▸ **Exercise goal**:
Lines holding the string "stock" in the listing below are to be copied.

Data to examine below:

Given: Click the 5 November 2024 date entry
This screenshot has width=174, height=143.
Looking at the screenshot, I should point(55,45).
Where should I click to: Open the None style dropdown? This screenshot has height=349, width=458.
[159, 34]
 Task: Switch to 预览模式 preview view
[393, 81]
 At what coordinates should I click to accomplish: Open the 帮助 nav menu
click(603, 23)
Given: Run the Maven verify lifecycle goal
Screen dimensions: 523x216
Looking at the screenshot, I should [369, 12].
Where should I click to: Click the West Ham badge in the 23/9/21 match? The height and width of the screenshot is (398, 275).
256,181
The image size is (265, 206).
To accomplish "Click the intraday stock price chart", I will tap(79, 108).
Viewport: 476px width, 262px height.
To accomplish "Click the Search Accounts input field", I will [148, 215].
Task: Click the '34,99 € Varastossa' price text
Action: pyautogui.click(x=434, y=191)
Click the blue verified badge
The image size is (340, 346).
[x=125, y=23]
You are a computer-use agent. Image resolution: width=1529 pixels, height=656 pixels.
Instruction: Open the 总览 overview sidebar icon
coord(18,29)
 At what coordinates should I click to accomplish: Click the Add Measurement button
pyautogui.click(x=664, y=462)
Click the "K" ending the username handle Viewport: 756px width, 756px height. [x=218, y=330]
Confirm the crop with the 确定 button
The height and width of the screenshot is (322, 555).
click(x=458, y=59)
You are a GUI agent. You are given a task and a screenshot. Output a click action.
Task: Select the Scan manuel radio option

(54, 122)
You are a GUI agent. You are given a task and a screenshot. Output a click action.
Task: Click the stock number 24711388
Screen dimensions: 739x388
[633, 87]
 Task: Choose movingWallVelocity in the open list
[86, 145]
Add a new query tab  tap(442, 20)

End of Data to examine.

▸ **Expected answer**:
To accomplish "Click the intraday stock price chart", I will tap(79, 108).
Task: Click the stock number 24711388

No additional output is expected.